Despite the reduced number of exhibitors and attendees on previous years, the temporal waves of panic from 2015/16 were replaced with a steely outlook of “the worst is behind us” in a spark of returning confidence. Companies having survived initially by trimming budgets are increasingly adopting an innovation mindset of “what worked previously may not apply now”, in a price environment that seems to have settled around the ‘new normal’ of $45-55 per barrel.

Analysts indicated $60 oil as a key tipping point fuelling additional spending on E&P activity while replacing gas reserves for LNG contracts in China and South Korea will remain a key driving force in Australia.

One area which may be of particular industry to our Drilling community, was a renewed focus on supply chain efficiencies and collaboration. A stream of the conference was exclusively set aside to share thoughts on this topic.

According to Wood Mackenzie a leading industry advisory specialist,  sanctioned projects for 2017 globally will double that for 2016. These approvals will generally apply to projects running at averages of just US$7 per barrel in capital costs as opposed to US$17 per barrel for 2014 projects.

These projects have a forecast IRR of 16% up from an IRR of 9% on 2014 projects (IRR is internal rate of return and is basically the interest companies earns on the money they invest in these projects).

Australia has been identified as one of the leading locations in the word for improved oil and gas expenditure. Australia’s strong LNG position is a catalyst for increased spending.
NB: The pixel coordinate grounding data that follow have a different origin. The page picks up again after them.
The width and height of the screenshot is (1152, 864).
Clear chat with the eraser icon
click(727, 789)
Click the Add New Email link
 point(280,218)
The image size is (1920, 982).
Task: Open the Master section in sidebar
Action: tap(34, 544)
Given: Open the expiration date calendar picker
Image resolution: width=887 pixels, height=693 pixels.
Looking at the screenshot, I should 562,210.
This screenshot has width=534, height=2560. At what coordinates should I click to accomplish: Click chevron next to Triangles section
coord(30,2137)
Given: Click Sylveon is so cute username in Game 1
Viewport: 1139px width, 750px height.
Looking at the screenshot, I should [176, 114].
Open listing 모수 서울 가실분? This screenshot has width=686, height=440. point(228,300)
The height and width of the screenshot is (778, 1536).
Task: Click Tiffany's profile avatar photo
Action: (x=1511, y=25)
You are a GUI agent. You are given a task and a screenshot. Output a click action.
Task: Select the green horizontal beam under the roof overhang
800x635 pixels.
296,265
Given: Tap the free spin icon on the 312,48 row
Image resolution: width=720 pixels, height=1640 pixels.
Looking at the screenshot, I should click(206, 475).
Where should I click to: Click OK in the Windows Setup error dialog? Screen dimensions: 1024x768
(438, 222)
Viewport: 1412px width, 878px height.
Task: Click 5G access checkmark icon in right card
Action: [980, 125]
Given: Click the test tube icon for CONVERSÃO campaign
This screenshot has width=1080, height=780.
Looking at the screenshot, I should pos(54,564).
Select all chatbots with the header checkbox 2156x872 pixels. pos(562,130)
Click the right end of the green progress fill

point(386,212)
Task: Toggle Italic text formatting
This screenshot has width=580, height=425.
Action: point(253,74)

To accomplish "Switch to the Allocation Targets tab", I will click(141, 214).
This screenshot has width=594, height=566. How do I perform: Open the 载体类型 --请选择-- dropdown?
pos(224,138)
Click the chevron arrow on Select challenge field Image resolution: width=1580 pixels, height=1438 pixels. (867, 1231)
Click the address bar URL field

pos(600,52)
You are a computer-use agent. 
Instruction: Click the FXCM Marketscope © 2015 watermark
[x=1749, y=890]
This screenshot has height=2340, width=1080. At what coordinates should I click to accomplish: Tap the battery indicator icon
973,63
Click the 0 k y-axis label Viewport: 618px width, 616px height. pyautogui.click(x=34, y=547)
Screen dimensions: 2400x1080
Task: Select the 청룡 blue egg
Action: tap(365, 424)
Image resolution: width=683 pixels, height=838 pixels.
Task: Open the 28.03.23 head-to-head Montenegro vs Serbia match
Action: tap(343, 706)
Recent major discoveries at Phoenix South and Roc off the Northwest Coast of WA are also interesting blinks on the oil and gas radar.

Chevron’s proposed drilling campaign in the Bight Region and BP’s hunt for a new major gas field at the Ironbark Prospect all point towards a renewed buzz of interest for deepwater prospects.

Other projects are Greater Flank Phase 2, Greater Enfield, Gorgon Stage 2 and Waitsia Phase 2 all approved or in the process of getting the go ahead.

An increase in rig tenders also points towards increased activity that should lead to an increase in the number of rigs from its current 5 to perhaps 7-8 rigs at the end of the year and beginning of 2018.

All in all good news and a more positive atmosphere than the last couple of years with some tangible light appearing at the end of the tunnel.

Share your thoughts or feel free to get in touch at Martin.Flojgaard@rigforceglobal.com or +618 9389 2800.

 

From Deckhand to Dynamic Positioning Officer: a Rigforce career story.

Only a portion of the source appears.